Tell us a little bit about yourself, your background, and your current role at LinkedIn?
As an AI product manager at LinkedIn for nearly five years now, I've had the privilege of working across various business lines, including software as a service, media, and consumer segments. My experience has given me a deeper understanding of the intricacies of technology company operations. At the moment, my focus is on developing artificial intelligence applications to enhance LinkedIn's go-to-market strategies, specifically targeting sales, customer support, and other customer touchpoints for technology and enterprise companies.
One of the biggest concerns around advancements in AI is the potential for misuse. How do you see innovation combating fraud?
It's one of the most terrifying changes that I think AI will bring about. Scammers are already exploiting AI, an example of this might be mimicking voices to deceive vulnerable groups. Companies like Veriff and Clear are tackling this, aiming to keep the internet safe. Trust is crucial, whether that's in online transactions or identity verification. We pride ourselves on being voted the most trusted social network on the internet. As AI evolves, so do fraudsters' tactics, but innovation, like online identity verification, offer hope in the fight against fraud.
Are you seeing more user caution on social platforms in light of rising fraud online numbers?
Definitely. Users, rightly, demand value and trust. Even in financial services, like Wealthfront, referrals balance trust and convenience. Trust varies, from robust verification like Veriff to anonymous platforms. The level of trust needed depends on the platform's purpose. For instance, at LinkedIn we need high levels of trust due to the sensitivity of job applications. It's up to leaders to navigate this trust spectrum.
What predictions do you have for LinkedIn and the various products that are developing there but also in the wider AI space?
I’ll start with the predictions that I am most certain of, firstly, I think identity is going to become digital-first, making physical IDs redundant. Secondly, education will transform as learning becomes more personalized. Thirdly, the AI arms race will stabilize as cloud providers offer standardized models. Finally, I'd like to think digital doubles will enhance productivity, enabling personalized AI assistants for everyone.
How do you ensure a human-centric approach to product development?
In the past, product development involved controlling user experiences through design. With AI, we lose that control as every user interacts with platforms differently. This makes human-centered design more challenging. To tackle this, clarity on product principles is crucial. There's a fantastic executive at LinkedIn named David Vombray, who works on our business development and partnerships team, he has a great way of thinking about principles: think about all of the worst case scenarios and what you would need to do to avoid those from happening. It's very similar to Charlie Munger's Thinking by inversion principle.
At LinkedIn, our number one principle is responsible AI: ensuring our AI is vetted to prevent harmful outcomes. To summarize, I would say to ensure human-centered design, you must define clear product principles and then implement safeguards for AI alignment.

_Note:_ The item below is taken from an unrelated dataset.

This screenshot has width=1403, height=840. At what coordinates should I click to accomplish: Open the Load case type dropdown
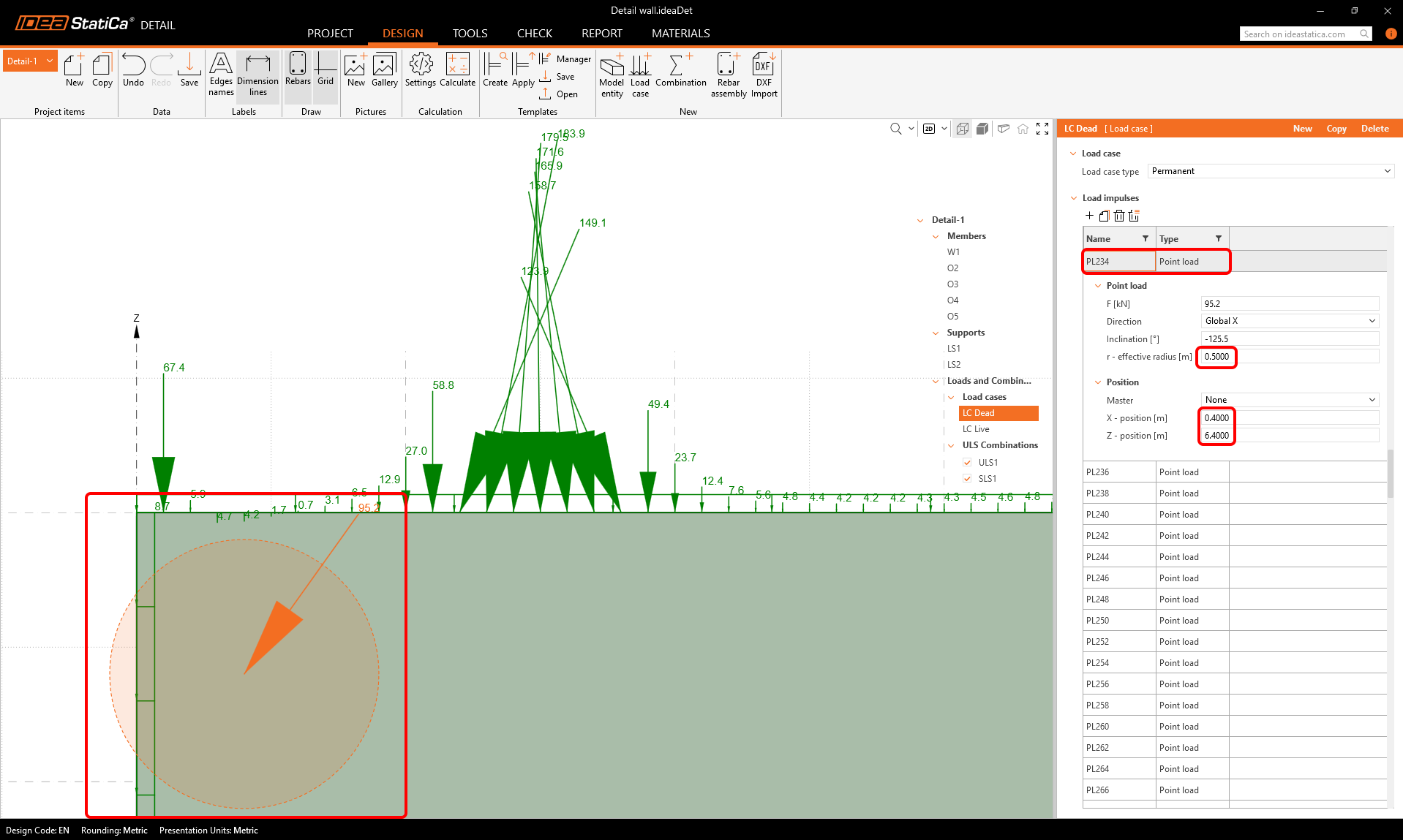coord(1271,171)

Practically, how do you implement these principles, especially across diverse teams like UX design, developers, and business stakeholders? Is a feedback loop the key, and if so, how do you ensure it's effective?
I believe that no user actually cares about 90% of the technology products they use. They care about the objectives a product helps them achieve rather than the product itself. At LinkedIn, we're fortunate to have a team dedicated to representing user interests. For example, consider a small business using LinkedIn ads. They just want leads and revenue, not the complexities of marketing. So we launched Accelerate, simplifying ad creation through AI. Each team involved in this process has its own feedback mechanisms. Clear goals, tracking, and measurement ensure insights are gathered and improvements are made iteratively. They say it takes a village, and it really does, but aligning on what insights to look out for and how to measure them allows us to improve continuously.
How do you balance speed, agility, and ethics in product development?
It starts with understanding the incentives driving decisions. Individuals prioritize their own incentives, which then ripple outwards. A startup may prioritize rapid feature releases to attract investors, while a large corporation might prioritize stability due to repercussions of making changes. Clear principles guide decision-making, think of it as a pre-flight checklist: does this meet responsible AI? Does this earn the trust of our members? Is this a simple design? All of these attributes ensure that the product you're shipping is of quality. Every Product Manager has their own secret sauce for what is the prioritized set of principles that matter to them. My top two are safety and responsible AI. Ultimately, the goal is to ensure products are tested and measured against user expectations before release.
Do you think frameworks and ethical considerations are necessary in AI?
Definitely. AI isn't always the answer; sometimes, deterministic technologies are better. Learning from academia and industry is vital as tech evolves rapidly. For example, our chatbot project had to adapt when new AI tech emerged. Google's challenges highlight the importance of navigating AI ethically. We're staying informed, collaborating, and focusing on ethical AI practices.
Please note that the views expressed in this episode belong to Zane and not the organization - LinkedIn. The interview has been edited for length and clarity.